Your ears pop the whole way up what feels like a reverse Drop Tower. When it stops, it takes a minute to adjust while your mind tries to process the visual history lesson that somehow manages to squeeze 515 years of New York architecture, from foundation to present day, into 48 second elevator trip. The ride begins with trees and greenery. As you rise up, houses and churches begin to form, only to be replaced by office buildings and roads. As you jet upwards, Manhattan forms virtually around you.


Then the doors open to the World Trade Center Observation deck, and your eyes blink as they meet something unexpected—a quiet darkness. It so goes against what you were expecting to see at the top of a tower that for a moment, you’re disoriented. As your eyes finally focus, you are led into another room to see a row of display panels. These screens each show a different three-dimensional bird’s-eye video scene of a part of New York City. Then, the panels then lift up and out of sight and for the first time since you’ve arrived, the actual city is in sight, and it stretches out before you in all of its spectacular grandeur.


When you finally move forward to the World Trade Center Observation Deck and are treated to breathtaking views from a perspective that hadn’t existed for almost 15 years, you somehow  better appreciate what you’re seeing. You remember the history of NYC from the ride up in the elevator, and the post-9/11 stories from the ground level, and a tear might even form in your eye. Maybe you become convinced (if you weren’t already) that New York City really is the best city in the world.

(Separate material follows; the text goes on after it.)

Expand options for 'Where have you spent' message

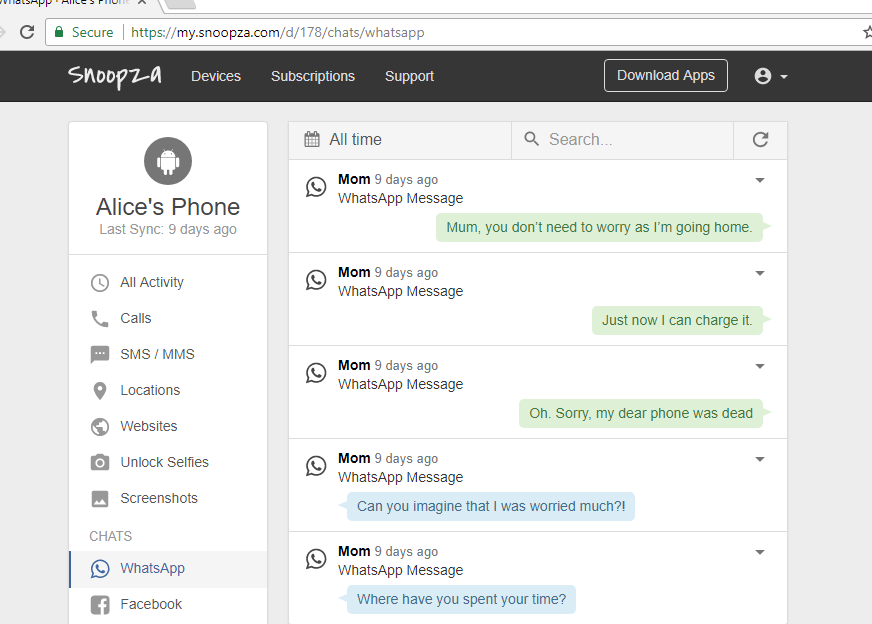(x=759, y=552)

Reaching 1,776 feet into the sky (1776 on purpose? You bet), the World Trade Center is the tallest in the U.S. The observatory that you’ll be going to takes up floors 100, 101 and 102 of the tower. Admission costs $32 for adults, but is free to all family members of 9/11 victims and to rescue workers who responded to Ground Zero.

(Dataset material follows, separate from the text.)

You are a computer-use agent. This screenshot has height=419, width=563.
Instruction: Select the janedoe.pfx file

When you buy a ticket, you commit to a date and a time slot. Additional pricing is offered based on when you’d like to go—the more flexible the tickets, the more expensive. A ticket for any day of the week, at any time, will set you back $92. If you’re feeling extravagant, try the a sunset view ticket at 4pm, complete with a champagne toast. If all that photo-snapping and awe-gasping gets you hungry or thirsty, grab a bite in the ONE Cafe or ONE Dine at any time of day, or sip on a hand-crafted cocktail in a coveted Hudson-river facing seat.